Request for SigLIP2 Training Code and Pretrained Weights
Hi there,
I noticed that SigLIP2 was introduced in release 2.31. I was wondering if there are any plans to include the training code for this model as well. Given the similarities, it seems like CoCa could be a good reference point, as mentioned in Hugging Face's explanation.
Additionally, does this mean that the pretrained weights for the AR decoder and the EMA image encoder will also be released?
Looking forward to your response—thanks!
@eitamarSaraf there were no official weights for those parts of the model released by google.
The full implementation of what's described in siglip2 is a fair bit of work, yes what was done for CoCa could definitely be leveraged (though LocCa is a bigger undertaking than CoCa), but the coordination and compute, not to mention additional dataset work to achieve good results for this would be significant. So I doubt it will be done but who knows.

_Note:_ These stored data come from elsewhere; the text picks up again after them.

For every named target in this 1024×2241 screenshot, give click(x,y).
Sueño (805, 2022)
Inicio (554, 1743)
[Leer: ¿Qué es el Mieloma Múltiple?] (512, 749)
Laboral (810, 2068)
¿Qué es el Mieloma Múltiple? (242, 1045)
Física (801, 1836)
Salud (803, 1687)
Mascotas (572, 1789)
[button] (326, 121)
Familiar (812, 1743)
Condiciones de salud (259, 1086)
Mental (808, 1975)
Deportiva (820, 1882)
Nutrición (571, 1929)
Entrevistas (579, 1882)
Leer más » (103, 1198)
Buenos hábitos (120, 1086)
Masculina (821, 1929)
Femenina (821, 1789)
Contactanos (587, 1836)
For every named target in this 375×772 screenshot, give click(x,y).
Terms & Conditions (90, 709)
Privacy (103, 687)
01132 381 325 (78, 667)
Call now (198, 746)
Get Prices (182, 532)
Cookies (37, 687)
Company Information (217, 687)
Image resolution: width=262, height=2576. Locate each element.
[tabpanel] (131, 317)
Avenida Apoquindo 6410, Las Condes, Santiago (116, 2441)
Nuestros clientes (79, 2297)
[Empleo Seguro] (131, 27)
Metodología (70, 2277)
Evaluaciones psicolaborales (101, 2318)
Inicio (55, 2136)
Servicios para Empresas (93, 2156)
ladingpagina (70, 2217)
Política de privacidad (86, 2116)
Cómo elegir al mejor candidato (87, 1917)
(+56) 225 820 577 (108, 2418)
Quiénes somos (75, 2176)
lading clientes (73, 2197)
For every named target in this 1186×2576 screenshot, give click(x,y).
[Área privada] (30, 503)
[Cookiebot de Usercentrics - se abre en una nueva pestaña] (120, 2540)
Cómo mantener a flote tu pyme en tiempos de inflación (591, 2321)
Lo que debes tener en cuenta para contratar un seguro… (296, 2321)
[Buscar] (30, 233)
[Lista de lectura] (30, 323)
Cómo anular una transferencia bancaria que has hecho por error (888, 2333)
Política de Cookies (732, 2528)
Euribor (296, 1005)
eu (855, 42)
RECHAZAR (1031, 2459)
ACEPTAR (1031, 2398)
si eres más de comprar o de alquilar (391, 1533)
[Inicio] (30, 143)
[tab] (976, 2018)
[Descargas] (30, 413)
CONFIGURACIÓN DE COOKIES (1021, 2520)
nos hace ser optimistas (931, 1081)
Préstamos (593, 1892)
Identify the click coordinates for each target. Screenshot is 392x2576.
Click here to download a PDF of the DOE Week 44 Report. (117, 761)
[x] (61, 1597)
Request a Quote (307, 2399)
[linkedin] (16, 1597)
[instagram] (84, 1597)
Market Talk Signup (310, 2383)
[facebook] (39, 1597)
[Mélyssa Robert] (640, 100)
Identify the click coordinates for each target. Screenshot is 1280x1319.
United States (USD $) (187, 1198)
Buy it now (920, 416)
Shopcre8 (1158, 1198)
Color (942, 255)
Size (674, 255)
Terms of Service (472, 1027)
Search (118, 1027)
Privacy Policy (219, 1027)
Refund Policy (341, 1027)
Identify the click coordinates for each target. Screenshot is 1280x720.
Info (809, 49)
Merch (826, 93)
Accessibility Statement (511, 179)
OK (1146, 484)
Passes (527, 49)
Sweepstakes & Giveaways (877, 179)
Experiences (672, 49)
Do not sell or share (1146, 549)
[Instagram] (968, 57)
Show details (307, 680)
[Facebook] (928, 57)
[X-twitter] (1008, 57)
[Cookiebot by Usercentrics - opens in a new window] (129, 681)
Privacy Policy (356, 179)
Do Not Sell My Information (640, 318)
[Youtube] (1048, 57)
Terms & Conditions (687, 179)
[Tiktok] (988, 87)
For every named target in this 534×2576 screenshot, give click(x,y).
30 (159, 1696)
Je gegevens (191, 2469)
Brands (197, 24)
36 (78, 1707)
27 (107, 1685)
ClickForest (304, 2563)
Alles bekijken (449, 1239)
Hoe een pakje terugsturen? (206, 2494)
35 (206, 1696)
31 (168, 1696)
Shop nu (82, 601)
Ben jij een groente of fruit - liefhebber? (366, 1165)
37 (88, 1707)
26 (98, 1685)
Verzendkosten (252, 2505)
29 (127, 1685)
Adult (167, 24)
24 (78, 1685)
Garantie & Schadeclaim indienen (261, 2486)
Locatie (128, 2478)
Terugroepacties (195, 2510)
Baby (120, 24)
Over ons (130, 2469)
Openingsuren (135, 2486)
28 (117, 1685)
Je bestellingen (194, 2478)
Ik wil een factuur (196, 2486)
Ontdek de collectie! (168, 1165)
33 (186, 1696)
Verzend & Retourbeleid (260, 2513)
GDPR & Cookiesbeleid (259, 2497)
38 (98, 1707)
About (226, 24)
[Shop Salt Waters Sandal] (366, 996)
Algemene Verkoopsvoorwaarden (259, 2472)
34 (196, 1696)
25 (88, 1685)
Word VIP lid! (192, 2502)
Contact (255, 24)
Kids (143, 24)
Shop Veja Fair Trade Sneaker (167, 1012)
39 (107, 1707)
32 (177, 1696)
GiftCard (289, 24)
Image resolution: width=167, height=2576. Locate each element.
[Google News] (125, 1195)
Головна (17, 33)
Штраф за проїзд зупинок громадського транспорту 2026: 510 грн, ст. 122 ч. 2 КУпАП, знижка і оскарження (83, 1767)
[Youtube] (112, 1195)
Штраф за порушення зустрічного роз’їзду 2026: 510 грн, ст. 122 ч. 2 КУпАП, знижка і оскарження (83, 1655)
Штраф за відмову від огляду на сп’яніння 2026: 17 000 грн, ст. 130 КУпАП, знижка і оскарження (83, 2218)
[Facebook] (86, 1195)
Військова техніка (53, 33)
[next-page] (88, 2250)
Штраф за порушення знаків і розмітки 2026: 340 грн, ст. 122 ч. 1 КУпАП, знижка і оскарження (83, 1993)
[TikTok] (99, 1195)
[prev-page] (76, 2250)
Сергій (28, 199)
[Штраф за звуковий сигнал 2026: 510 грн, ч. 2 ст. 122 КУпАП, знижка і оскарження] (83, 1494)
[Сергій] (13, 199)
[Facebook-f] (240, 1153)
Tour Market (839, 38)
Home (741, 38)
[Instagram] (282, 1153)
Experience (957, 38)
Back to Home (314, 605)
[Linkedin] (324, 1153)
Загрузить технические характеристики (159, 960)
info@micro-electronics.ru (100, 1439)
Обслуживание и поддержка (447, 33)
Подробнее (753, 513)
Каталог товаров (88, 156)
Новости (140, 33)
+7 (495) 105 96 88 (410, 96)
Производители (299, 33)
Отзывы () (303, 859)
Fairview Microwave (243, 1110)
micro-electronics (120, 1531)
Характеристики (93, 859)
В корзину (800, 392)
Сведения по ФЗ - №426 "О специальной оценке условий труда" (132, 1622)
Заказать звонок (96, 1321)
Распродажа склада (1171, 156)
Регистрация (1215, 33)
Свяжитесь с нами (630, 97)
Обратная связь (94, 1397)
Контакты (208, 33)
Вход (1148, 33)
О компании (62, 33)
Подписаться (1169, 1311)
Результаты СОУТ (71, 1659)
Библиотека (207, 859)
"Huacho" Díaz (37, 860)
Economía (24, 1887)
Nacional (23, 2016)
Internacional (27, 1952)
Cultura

To this point there have been many contributions to this code base that could not be merged because they did not take into consideration regressions to existing functionality, or the long term maintanability of the project. They simply focused on the feature being added.
@rwightman Maybe we could start small, like adding just SILC or TIPS? I can give it a shot—do you think that would be a useful contribution?
I am super excited to use SigLip2 after reading the paper! I would love to help out @eitamarSaraf or review your contribution 😄 when you say "I noticed that SigLIP2 was introduced in release 2.31" what are you referring to?